▶ **What is expected**
Arrange the stretch of data from its first line through the line containing "Legal (34, 477)" as a JSON list of strings, one string per line, leaving out any blank lines.

==== Information shown

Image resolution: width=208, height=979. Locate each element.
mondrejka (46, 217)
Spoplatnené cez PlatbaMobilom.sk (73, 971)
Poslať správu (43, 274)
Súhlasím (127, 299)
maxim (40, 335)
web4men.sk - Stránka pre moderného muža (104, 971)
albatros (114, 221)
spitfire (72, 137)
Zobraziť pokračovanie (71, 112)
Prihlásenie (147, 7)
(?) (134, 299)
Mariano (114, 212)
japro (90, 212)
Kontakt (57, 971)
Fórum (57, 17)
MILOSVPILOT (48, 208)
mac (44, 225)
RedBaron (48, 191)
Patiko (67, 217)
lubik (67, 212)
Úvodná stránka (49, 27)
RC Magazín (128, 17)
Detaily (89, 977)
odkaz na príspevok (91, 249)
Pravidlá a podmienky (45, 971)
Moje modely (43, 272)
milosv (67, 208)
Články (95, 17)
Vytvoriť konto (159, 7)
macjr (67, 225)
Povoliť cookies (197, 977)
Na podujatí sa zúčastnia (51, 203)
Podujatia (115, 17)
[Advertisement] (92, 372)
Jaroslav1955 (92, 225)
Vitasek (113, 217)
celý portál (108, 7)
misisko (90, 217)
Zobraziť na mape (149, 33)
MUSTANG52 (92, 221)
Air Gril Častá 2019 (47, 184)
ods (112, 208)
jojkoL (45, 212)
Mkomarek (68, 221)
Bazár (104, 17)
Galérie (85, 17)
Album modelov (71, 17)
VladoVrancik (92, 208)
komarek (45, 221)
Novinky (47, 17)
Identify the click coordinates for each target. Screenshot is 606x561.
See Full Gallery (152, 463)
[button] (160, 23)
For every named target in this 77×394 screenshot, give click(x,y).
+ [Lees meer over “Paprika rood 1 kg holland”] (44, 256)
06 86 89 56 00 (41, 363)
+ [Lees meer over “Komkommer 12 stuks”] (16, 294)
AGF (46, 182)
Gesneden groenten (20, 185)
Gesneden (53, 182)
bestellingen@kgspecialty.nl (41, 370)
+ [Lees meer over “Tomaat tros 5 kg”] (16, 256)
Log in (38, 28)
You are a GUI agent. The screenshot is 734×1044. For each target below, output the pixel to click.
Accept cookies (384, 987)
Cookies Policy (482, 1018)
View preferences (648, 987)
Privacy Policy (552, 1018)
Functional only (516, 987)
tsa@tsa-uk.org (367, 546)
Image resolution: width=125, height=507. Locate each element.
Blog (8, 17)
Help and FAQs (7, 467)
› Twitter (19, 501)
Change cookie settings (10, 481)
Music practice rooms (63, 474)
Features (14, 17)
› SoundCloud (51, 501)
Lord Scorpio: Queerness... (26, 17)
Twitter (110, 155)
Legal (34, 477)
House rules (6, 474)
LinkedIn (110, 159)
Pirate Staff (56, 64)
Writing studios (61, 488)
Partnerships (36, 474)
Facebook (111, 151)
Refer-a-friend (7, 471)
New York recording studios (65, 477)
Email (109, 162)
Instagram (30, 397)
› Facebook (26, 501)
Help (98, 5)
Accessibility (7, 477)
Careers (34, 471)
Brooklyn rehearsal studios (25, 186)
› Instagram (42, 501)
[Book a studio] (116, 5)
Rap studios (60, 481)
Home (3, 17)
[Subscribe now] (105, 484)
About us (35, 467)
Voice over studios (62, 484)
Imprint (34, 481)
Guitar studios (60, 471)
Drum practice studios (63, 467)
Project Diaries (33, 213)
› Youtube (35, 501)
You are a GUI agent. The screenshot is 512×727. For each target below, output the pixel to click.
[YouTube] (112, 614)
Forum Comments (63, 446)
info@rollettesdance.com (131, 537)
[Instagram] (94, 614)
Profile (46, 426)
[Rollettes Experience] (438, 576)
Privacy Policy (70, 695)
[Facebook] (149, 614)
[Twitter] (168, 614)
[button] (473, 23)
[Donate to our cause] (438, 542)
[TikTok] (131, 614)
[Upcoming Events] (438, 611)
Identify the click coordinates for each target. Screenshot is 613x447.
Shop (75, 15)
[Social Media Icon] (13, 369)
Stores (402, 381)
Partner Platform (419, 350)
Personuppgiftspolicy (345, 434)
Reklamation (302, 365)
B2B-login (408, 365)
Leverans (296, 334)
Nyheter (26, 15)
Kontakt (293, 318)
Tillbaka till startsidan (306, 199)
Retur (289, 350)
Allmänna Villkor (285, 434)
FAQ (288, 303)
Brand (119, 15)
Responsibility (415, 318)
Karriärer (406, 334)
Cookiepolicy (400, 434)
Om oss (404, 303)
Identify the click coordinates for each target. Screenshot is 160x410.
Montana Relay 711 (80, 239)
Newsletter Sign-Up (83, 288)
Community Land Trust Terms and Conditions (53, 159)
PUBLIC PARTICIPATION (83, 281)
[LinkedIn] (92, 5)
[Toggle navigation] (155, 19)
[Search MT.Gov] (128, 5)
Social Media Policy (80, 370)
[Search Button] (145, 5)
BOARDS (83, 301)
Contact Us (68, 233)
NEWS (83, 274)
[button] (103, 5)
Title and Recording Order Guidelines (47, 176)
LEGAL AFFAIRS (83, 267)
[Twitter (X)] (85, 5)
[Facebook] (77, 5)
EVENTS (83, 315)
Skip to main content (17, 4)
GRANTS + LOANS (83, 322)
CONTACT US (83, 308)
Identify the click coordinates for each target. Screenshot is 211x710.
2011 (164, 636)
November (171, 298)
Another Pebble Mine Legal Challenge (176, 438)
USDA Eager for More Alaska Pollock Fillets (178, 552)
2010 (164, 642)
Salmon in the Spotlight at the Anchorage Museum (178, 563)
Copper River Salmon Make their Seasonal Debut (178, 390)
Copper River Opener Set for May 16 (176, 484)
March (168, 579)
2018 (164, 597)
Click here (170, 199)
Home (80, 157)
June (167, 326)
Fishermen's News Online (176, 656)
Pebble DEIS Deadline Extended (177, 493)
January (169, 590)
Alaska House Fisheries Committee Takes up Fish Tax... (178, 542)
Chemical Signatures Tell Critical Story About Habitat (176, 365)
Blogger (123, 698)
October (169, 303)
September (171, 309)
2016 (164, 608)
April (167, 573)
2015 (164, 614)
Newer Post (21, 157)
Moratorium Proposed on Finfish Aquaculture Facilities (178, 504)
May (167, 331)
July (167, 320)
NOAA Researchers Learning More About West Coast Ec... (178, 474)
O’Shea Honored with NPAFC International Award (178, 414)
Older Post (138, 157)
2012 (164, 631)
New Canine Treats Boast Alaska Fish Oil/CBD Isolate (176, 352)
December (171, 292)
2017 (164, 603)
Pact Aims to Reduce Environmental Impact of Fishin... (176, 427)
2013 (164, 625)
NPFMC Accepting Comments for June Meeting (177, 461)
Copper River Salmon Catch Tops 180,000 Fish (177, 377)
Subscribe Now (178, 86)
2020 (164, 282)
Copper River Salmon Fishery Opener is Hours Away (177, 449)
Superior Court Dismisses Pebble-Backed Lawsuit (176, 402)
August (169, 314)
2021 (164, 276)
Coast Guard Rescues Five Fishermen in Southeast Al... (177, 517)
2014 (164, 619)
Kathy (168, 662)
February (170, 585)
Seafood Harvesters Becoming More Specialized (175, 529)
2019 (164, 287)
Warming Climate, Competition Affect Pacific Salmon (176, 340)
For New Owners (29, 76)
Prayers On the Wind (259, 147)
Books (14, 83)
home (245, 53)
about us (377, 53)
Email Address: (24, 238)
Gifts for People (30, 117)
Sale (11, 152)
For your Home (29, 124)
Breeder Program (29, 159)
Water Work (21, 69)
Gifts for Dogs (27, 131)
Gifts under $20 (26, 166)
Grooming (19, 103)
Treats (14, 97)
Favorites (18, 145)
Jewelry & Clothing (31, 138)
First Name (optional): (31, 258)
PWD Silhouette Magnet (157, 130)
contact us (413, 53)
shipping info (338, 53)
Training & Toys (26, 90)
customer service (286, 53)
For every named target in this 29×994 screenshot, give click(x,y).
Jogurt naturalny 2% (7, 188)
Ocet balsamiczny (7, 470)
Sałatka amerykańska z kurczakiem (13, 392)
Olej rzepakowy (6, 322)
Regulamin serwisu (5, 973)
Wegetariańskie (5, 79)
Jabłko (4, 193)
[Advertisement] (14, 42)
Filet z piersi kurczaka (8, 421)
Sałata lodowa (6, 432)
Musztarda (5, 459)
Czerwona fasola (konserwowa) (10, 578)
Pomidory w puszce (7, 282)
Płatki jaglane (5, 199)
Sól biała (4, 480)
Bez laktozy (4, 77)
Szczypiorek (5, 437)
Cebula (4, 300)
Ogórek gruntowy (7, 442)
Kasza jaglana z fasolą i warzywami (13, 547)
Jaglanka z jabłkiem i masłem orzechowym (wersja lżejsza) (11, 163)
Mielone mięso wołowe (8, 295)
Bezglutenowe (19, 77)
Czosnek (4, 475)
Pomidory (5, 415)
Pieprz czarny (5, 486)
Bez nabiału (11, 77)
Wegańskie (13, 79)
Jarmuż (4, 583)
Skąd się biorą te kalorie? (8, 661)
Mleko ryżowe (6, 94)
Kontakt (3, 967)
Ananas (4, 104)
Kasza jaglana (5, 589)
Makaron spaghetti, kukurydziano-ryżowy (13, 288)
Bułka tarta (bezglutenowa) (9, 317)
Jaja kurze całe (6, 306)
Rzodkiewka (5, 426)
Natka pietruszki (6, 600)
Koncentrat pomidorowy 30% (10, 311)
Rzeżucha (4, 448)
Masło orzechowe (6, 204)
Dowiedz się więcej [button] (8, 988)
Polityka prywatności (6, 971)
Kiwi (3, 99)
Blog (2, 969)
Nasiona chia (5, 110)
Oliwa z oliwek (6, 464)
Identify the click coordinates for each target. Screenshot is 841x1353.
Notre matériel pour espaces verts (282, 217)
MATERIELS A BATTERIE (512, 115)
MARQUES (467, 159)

========

▶ **Exercise response**
[
  "Image resolution: width=208, height=979. Locate each element.",
  "mondrejka (46, 217)",
  "Spoplatnené cez PlatbaMobilom.sk (73, 971)",
  "Poslať správu (43, 274)",
  "Súhlasím (127, 299)",
  "maxim (40, 335)",
  "web4men.sk - Stránka pre moderného muža (104, 971)",
  "albatros (114, 221)",
  "spitfire (72, 137)",
  "Zobraziť pokračovanie (71, 112)",
  "Prihlásenie (147, 7)",
  "(?) (134, 299)",
  "Mariano (114, 212)",
  "japro (90, 212)",
  "Kontakt (57, 971)",
  "Fórum (57, 17)",
  "MILOSVPILOT (48, 208)",
  "mac (44, 225)",
  "RedBaron (48, 191)",
  "Patiko (67, 217)",
  "lubik (67, 212)",
  "Úvodná stránka (49, 27)",
  "RC Magazín (128, 17)",
  "Detaily (89, 977)",
  "odkaz na príspevok (91, 249)",
  "Pravidlá a podmienky (45, 971)",
  "Moje modely (43, 272)",
  "milosv (67, 208)",
  "Články (95, 17)",
  "Vytvoriť konto (159, 7)",
  "macjr (67, 225)",
  "Povoliť cookies (197, 977)",
  "Na podujatí sa zúčastnia (51, 203)",
  "Podujatia (115, 17)",
  "[Advertisement] (92, 372)",
  "Jaroslav1955 (92, 225)",
  "Vitasek (113, 217)",
  "celý portál (108, 7)",
  "misisko (90, 217)",
  "Zobraziť na mape (149, 33)",
  "MUSTANG52 (92, 221)",
  "Air Gril Častá 2019 (47, 184)",
  "ods (112, 208)",
  "jojkoL (45, 212)",
  "Mkomarek (68, 221)",
  "Bazár (104, 17)",
  "Galérie (85, 17)",
  "Album modelov (71, 17)",
  "VladoVrancik (92, 208)",
  "komarek (45, 221)",
  "Novinky (47, 17)",
  "Identify the click coordinates for each target. Screenshot is 606x561.",
  "See Full Gallery (152, 463)",
  "[button] (160, 23)",
  "For every named target in this 77×394 screenshot, give click(x,y).",
  "+ [Lees meer over “Paprika rood 1 kg holland”] (44, 256)",
  "06 86 89 56 00 (41, 363)",
  "+ [Lees meer over “Komkommer 12 stuks”] (16, 294)",
  "AGF (46, 182)",
  "Gesneden groenten (20, 185)",
  "Gesneden (53, 182)",
  "bestellingen@kgspecialty.nl (41, 370)",
  "+ [Lees meer over “Tomaat tros 5 kg”] (16, 256)",
  "Log in (38, 28)",
  "You are a GUI agent. The screenshot is 734×1044. For each target below, output the pixel to click.",
  "Accept cookies (384, 987)",
  "Cookies Policy (482, 1018)",
  "View preferences (648, 987)",
  "Privacy Policy (552, 1018)",
  "Functional only (516, 987)",
  "tsa@tsa-uk.org (367, 546)",
  "Image resolution: width=125, height=507. Locate each element.",
  "Blog (8, 17)",
  "Help and FAQs (7, 467)",
  "› Twitter (19, 501)",
  "Change cookie settings (10, 481)",
  "Music practice rooms (63, 474)",
  "Features (14, 17)",
  "› SoundCloud (51, 501)",
  "Lord Scorpio: Queerness... (26, 17)",
  "Twitter (110, 155)",
  "Legal (34, 477)"
]